The lawsuit makes two constitutional claims against the state and city eviction bans, says Ethan Blevins, an attorney with the Pacific Legal Foundation. The first is that these policies violate the U.S. Constitution's prohibition on states passing laws "impairing the obligation of contracts."
"Eviction is the primary enforcement mechanism" for rental contracts, says Blevins. "When you remove the enforcement mechanism for a violation of the contract, as is the case here, you've impaired the contract."
Preventing landlords from repossessing their property from non-paying tenants, argues Blevins, also amounts to a taking of property without just compensation in violation of the Takings Clause of the Fifth Amendment to the U.S. Constitution.
"When the government forces you to allow that person to continue to reside there and you can't repossess it, that's taking a valuable property right," says Blevins.
In comments to The Seattle Times, spokespeople for both Durkan and Inslee defended their respective eviction moratoriums as legal emergency measures to prevent the pandemic from spawning an eviction and homelessness crisis.
So far during the pandemic, the number of people paying at least part of their rent has stayed pretty steady at around 90 percent at higher-end properties, which is only slightly less than where payment rates were last year.
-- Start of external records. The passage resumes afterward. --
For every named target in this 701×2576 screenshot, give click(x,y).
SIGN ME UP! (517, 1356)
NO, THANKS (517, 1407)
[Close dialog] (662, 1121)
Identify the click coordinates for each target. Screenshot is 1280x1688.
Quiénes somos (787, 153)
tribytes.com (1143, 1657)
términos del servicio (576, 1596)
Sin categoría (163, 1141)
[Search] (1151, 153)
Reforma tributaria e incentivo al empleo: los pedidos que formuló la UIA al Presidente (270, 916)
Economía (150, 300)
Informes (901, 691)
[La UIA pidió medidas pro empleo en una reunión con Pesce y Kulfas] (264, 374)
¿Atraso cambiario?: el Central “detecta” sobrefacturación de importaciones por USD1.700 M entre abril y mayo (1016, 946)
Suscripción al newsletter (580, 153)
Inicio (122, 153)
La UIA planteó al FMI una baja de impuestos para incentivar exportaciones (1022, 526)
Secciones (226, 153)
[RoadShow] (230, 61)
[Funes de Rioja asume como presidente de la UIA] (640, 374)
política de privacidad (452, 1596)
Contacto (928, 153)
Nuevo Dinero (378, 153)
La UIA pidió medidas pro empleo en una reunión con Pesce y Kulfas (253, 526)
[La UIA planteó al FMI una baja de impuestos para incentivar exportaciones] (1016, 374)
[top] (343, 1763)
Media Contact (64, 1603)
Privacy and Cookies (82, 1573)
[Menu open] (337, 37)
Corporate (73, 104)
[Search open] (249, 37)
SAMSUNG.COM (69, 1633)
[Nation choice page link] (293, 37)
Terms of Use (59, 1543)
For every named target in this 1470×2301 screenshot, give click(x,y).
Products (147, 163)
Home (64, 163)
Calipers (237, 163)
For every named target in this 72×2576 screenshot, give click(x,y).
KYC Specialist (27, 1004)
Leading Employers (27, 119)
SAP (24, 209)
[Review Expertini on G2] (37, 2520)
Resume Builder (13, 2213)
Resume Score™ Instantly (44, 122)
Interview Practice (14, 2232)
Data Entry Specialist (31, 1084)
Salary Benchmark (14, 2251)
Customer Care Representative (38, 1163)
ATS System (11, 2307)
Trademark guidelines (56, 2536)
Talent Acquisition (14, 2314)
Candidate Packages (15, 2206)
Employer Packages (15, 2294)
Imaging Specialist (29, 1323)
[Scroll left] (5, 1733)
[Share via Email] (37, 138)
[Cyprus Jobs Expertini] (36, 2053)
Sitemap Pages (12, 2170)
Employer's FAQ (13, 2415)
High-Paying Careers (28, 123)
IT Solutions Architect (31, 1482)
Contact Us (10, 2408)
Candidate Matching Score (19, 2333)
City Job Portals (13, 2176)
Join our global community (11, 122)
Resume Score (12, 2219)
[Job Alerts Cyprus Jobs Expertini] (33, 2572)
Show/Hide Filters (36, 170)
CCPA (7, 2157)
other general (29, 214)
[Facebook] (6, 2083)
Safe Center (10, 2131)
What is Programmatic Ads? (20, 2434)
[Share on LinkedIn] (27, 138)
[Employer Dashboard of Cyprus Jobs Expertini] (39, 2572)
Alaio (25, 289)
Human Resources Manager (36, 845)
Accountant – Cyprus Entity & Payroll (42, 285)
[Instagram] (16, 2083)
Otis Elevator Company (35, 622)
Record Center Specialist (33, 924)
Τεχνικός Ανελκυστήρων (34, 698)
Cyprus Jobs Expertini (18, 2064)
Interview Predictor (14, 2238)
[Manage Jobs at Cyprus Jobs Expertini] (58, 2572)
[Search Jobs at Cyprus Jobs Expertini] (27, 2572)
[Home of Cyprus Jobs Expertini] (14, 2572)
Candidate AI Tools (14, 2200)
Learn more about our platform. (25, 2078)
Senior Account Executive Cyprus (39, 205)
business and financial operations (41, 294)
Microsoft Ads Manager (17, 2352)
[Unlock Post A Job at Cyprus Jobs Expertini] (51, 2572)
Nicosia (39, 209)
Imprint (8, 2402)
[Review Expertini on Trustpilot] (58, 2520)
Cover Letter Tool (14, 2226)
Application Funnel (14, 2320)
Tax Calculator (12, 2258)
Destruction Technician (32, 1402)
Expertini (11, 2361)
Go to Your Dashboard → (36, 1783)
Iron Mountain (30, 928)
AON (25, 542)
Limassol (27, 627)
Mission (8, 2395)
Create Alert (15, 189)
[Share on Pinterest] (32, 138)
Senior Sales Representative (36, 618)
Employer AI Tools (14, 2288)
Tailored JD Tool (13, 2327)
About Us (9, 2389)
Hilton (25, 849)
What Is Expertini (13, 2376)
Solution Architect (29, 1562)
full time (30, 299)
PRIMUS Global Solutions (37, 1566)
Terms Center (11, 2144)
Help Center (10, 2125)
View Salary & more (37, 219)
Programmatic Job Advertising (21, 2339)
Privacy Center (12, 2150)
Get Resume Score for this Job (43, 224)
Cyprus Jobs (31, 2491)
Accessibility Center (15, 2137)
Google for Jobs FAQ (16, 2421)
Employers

The percentage of people paying rent at is worse at lower-end buildings.
The lack of a huge surge in non-payment weakens the legal case against eviction moratoriums, Edmund Witter, managing attorney for the Housing Justice Project at the King County Bar Association in Washington, told The Seattle Times.
"Delinquency rates have not been horrible," he said to the Times. "The reality is I don't think [landlords] have too much to complain about right now."
Blevins counters that there's been no surge in evictions in places where moratoriums have expired. Data from Princeton University's Eviction Lab shows eviction filings are below historic averages in almost every city.
In late June, a U.S. District Court in New York upheld that state's eviction moratorium in the face of a legal challenge from landlords, ruling that the emergency created by the COVID-19 pandemic justified the moratorium and that limitations on when property owners could file for eviction don't count as a taking.
The Pacific Legal Foundation had sued the California Judicial Council—the rule-making body for that state's court system—over the council's eviction moratorium on separation-of-powers grounds in June. The Judicial Council announced in mid-August that they'd let their ban to expire. The California legislature has since passed a statewide extension of that moratorium.
The fact that Seattle's eviction moratorium expires six months after the emergency, and that both Washington and Seattle's eviction moratoriums protect tenants who haven't suffered pandemic-related financial hardship, makes them more vulnerable to lawsuits.
"It's extending beyond what's necessary to deal with the public health crisis or to deal with the economic fallout from the pandemic," Blevins says. "If a law isn't reasonably related or proportional to an emergency, then I think it's more susceptible to legal challenge."
CORRECTION: The original version of this article said that Inslee first issued an eviction moratorium in late February.